The Bahamas is one of very few nations to levy VAT on property and casualty premiums, given that it is difficult to determine exactly where the 'value has been added' in the production chain.
Mr Saunders, meanwhile, said the Bahamian insurance market was still "trying to find its way from Hurricane Matthew".
"All of us are struggling with a small percentage of the claims, but those are the ones that involve public adjusters," he added. "We are trying to ensure we can settle them as soon as possible in the near future.
"These should be able to be settled if everyone comes to the table with a fair mind. I think that, in the whole market, these are only 3 per cent of the claims."
Public adjusters typically assist clients in cases where the latter disputes the insurance payout offered. Acknowledging that persons and businesses were entitled to engage their services, Mr Saunders said this often delayed payout settlements.
Mr Saunders was speaking after A. M. Best, the insurance credit rating agency, affirmed RoyalStar's top rankings of 'A' (Excellent) for financial strength and its 'a' issuer rating. The company's outlook is stable.
"I think it just reaffirms that the core business of RoyalStar is very strong," he told Tribune Business of the reaffirmed ratings, "the fundamentals we have in place with reinsurance protection and very good service to our clients in the past.

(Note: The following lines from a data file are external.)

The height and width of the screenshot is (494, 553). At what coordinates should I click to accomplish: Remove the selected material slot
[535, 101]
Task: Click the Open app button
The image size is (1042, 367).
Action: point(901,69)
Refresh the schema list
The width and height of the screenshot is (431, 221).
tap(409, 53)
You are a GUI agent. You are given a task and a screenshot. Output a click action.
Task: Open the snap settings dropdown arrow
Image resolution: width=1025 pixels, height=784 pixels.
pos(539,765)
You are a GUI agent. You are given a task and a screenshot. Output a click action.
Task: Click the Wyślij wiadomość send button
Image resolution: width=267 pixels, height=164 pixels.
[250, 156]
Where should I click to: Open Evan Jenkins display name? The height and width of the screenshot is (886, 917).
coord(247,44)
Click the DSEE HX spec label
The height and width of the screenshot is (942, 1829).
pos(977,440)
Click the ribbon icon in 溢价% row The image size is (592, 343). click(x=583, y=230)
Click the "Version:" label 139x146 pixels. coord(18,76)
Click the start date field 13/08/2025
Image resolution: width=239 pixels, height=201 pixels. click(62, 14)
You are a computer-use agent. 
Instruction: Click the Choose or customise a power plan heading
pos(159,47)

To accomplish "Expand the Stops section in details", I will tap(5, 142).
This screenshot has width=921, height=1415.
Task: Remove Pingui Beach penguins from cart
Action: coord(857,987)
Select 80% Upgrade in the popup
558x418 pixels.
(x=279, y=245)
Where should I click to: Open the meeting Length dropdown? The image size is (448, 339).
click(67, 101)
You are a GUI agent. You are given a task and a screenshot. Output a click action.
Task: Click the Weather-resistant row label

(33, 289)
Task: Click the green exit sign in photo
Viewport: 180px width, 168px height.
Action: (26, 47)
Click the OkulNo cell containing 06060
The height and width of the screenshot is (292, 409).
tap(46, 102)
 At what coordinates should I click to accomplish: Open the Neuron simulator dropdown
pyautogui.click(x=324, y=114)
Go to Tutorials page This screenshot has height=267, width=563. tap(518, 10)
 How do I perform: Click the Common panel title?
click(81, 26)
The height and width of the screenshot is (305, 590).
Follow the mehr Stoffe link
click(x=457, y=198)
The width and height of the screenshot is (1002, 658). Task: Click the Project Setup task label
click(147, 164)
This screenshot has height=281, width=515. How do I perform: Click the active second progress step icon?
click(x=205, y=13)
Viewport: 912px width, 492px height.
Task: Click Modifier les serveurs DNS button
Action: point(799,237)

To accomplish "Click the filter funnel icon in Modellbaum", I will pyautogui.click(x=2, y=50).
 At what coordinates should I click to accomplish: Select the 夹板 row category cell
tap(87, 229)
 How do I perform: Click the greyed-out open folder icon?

"It also demonstrates that despite the economic challenges in the Bahamas, we were able to overcome those challenges."
Mr Saunders said RoyalStar's A. M. Best ratings were joint top for the Caribbean region, and he added: "It's how you manage risk from a capital standpoint and a reinsurance standpoint.
"We always emphasise at RoyalStar quality over quantity, but when the wind blows we are all affected."
A. M. Best said of its findings: "The ratings reflect RoyalStar's supportive risk-adjusted capitalisation, strong operating performance and its established presence in the Caribbean market.
"The company continues to generate overall earnings, which are derived from its strong underwriting performance and steady levels of investment income, especially in non-catastrophe years. Positive earnings have enabled RoyalStar to continue to maintain more than adequate risk-adjusted capitalisation."
On the downside, A. M. Best largely noted factors outside RoyalStar's direct control. "Partially offsetting these positive rating factors are its geographic concentration in the Bahamas, the company's exposure to weather-related catastrophe events and its dependence on reinsurance to mitigate losses and protect its surplus," the rating agency added.
"Additionally, Caribbean insurance markets remain very competitive as soft market conditions persist. RoyalStar mitigates much of its catastrophe exposure through prudent risk management planning, which includes minimising coverage written in flood and storm surge areas, along with a comprehensive reinsurance programme placed with a panel of high-quality reinsurers."